Hamburger „Skandal-Haus“ zwangsversteigert: So radikal planen die neuen Eigentümer

Die Grindelallee 80 in Rotherbaum steht schon seit über fünf Jahren leer – und rottet vor sich hin.
Die Grindelallee 80 in Rotherbaum steht schon seit mehr als fünf Jahren leer – und rottet vor sich hin.

Nach jahrelangem Leerstand wurde das „Skandal-Haus“ getaufte Gebäude an der Grindelallee 80 am Dienstag zwangsversteigert. Neuer Eigentümer ist die Hamburger Projektgesellschaft „Min to Huus“. Jetzt gibt es ganz konkrete Pläne für das vor sich hin rottende Gründerzeithaus. Die MOPO erklärt, was dort entstehen soll und wie teuer die Mieten werden könnten.

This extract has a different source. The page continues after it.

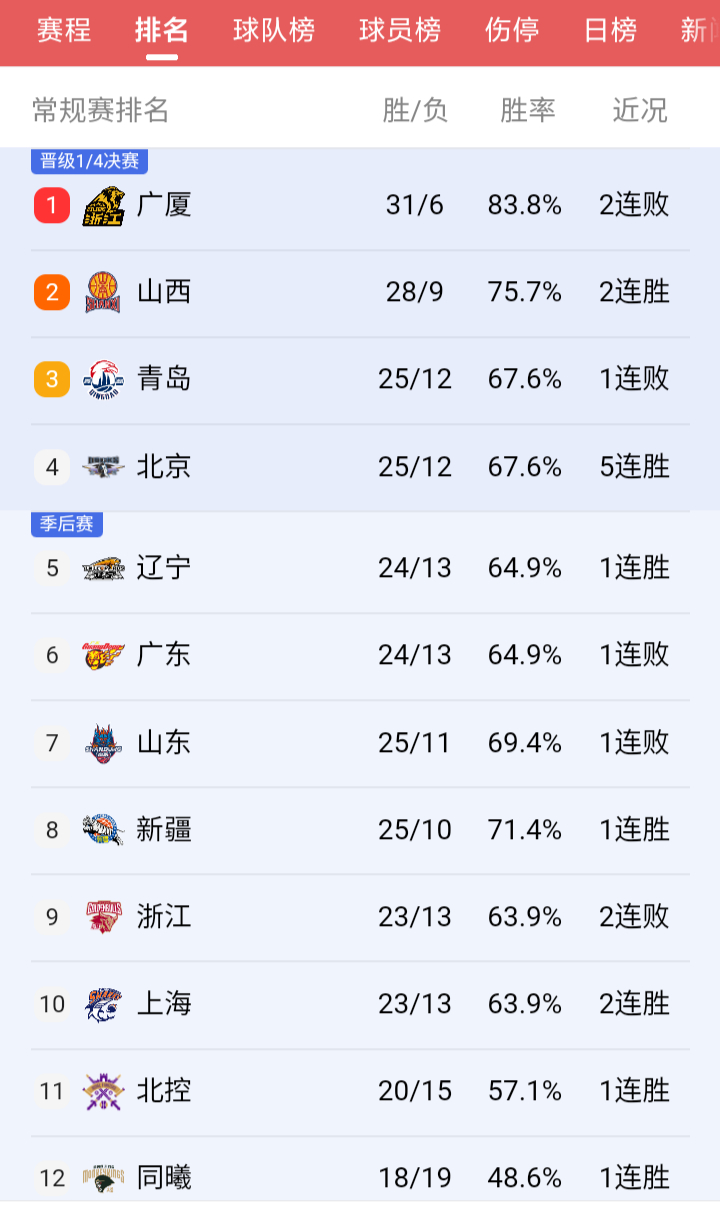Open the 球员榜 tab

Am Dienstag fiel im vollbesetzten Raum des Hamburger Amtsgerichtes der Zuschlag: Für fünf Millionen Euro ging die Grindelallee Nummer 80 an den Vertreter der „Min to Huus“. Dahinter steckt ein Bauprojektentwickler aus Rotherbaum, der unter anderem Wohnungen an der Dorotheenstraße und an der Bramfelder Chaussee gebaut hat.

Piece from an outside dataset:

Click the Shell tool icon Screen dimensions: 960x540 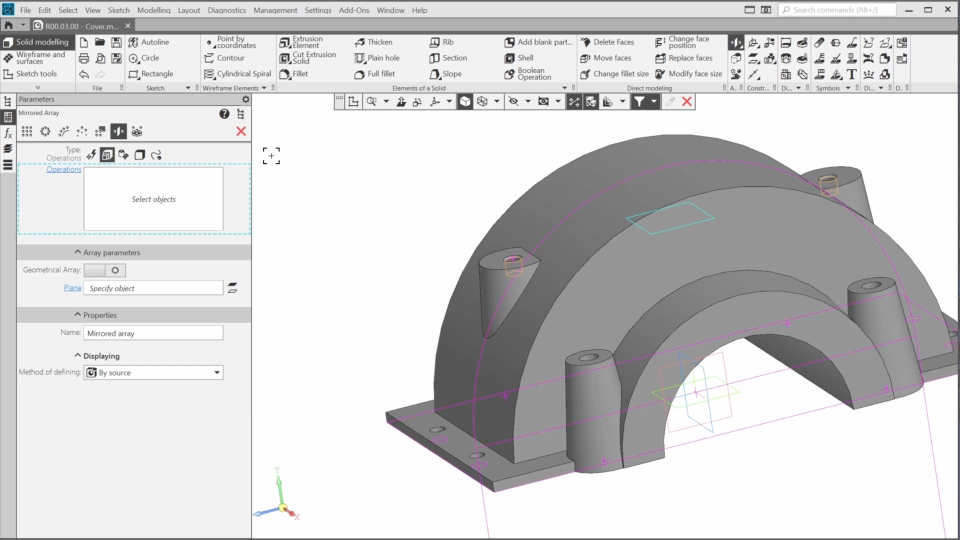click(511, 58)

Grindelallee 80: So kam es zu dem jahrelangen Verfall

„Als neuer Eigentümer können wir uns jetzt zum ersten Mal ein richtiges Bild von der Immobilie machen und beurteilen, wie die bauliche Situation ist“, erklärt deren Anwalt Moritz Lembcke von der Kanzlei Osgard im Gespräch mit der MOPO.

Der Voreigentümer Sven B. hatte die Immobilie vor mehr als zehn Jahren gekauft. Kurze Zeit später klagten die Mieter über Wasserschäden und Schimmel, auch die Wärmeversorgung war immer wieder unterbrochen. 2019 ließ der Bezirk Eimsbüttel das Gebäude aufgrund von Sicherheitsmängeln zwangsräumen. Seitdem stehen die Wohnungen leer.

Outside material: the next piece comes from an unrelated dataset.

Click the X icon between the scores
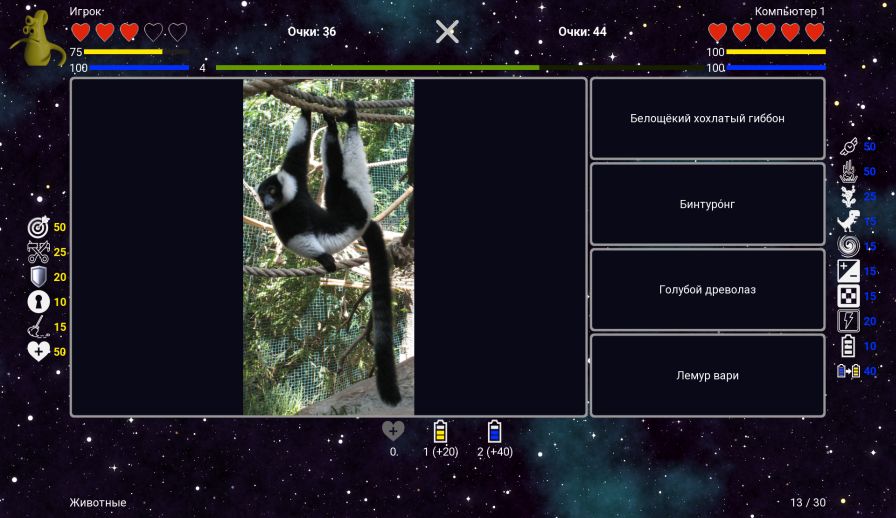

Der Bezirk verhängte daraufhin Zwangsgelder in Höhe von 130.000 Euro gegen B. – ohne Erfolg. Dazu sammelten sich Kosten für Gehwegreinigung, Abfallentsorgung und Wasserversorgung. Die Deutsche Bank verlangt zudem ein Darlehen in Höhe von circa 3,5 Millionen Euro zurück. Da auch das im Sande verlief, kam es am Dienstag zur Zwangsversteigerung. B. erschien allerdings nicht beim vorher angesetzten Termin mit dem Gutachter an der Grindelallee, sodass der Wert der Immobilie nur grob von außen geschätzt werden konnte.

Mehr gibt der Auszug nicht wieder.